I wouldn't say that's a bad thing. If anything, I kind of look forward this year to wiping the slate clean and handing the chalk over to God to write this story. I can plan for my future, but God writes the story. It's the ultimate seat of the pants experience. ;-)
New expectations are exciting.
New expectations are scary.
I mean really, if 2012 never ended then I wouldn't need to think about the future. (okay, realistically, I would, but theoretically...it's a nice thought. ;-) I like my little rut. I like fitting into that groove and jolting out of it can be jarring.
A little bit of starting a new year does that to me. Jars me, I mean. And yet it can be so incredibly exciting.

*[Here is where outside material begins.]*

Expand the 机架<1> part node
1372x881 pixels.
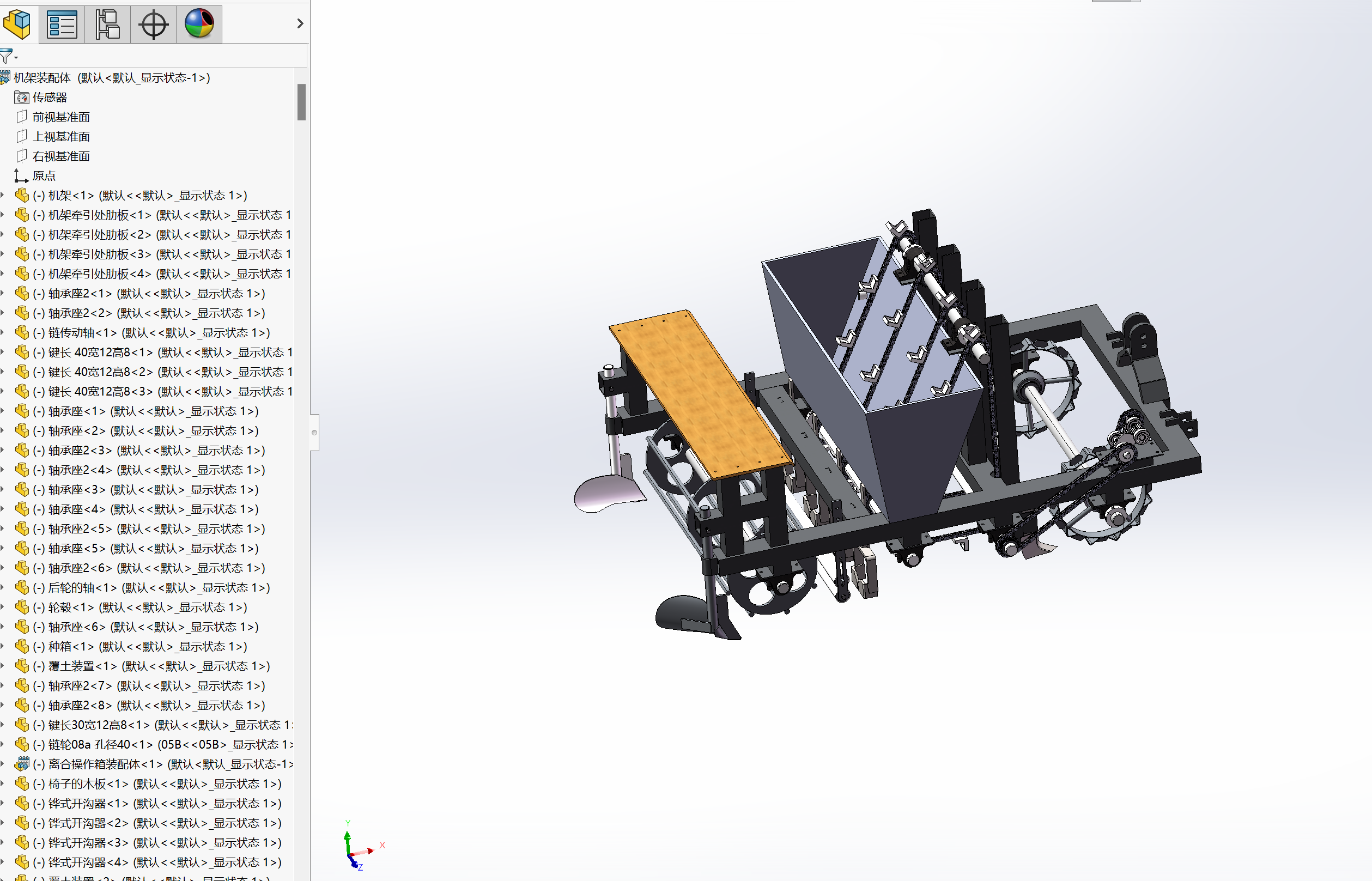tap(3, 196)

God has given us another year, or at least another day in a new year. Maybe I'll acquire an agent. Probably not, but I know I'll work up the nerve to submit to another agent.
Maybe I'll fall in love. Probably not, but I bet I will with a new storybook hero. ;-)
My point is: the ride is only as jarring as I want to make it. What will God teach me this year? How will He grow me? Looking back at the end of 2011 I would have never thought I'd be sitting here right now, chatting with you like I am, having grown like I have.
It might hurt to grow more, but He's got a reason, a purpose for it and I'm trusting that He's got my best interest at heart. I don't know what the next 361 days are going to hold, but I do know this: when I sit on this side of 2014 and look back on 2013, I just know I'm going to have things to cry over. But I also know this: my future is what I make it: and I plan to have a whole lot to praise over.